*** RECORDS FOR THIS EXERCISE ***

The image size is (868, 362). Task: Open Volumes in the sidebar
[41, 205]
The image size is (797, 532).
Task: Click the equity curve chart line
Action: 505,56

*** End of RECORDS FOR THIS EXERCISE ***

| DIRECTIONS |
Write the data above out again in full, exactly.

| PROBLEM SOLUTION |
The image size is (868, 362). Task: Open Volumes in the sidebar
[41, 205]
The image size is (797, 532).
Task: Click the equity curve chart line
Action: 505,56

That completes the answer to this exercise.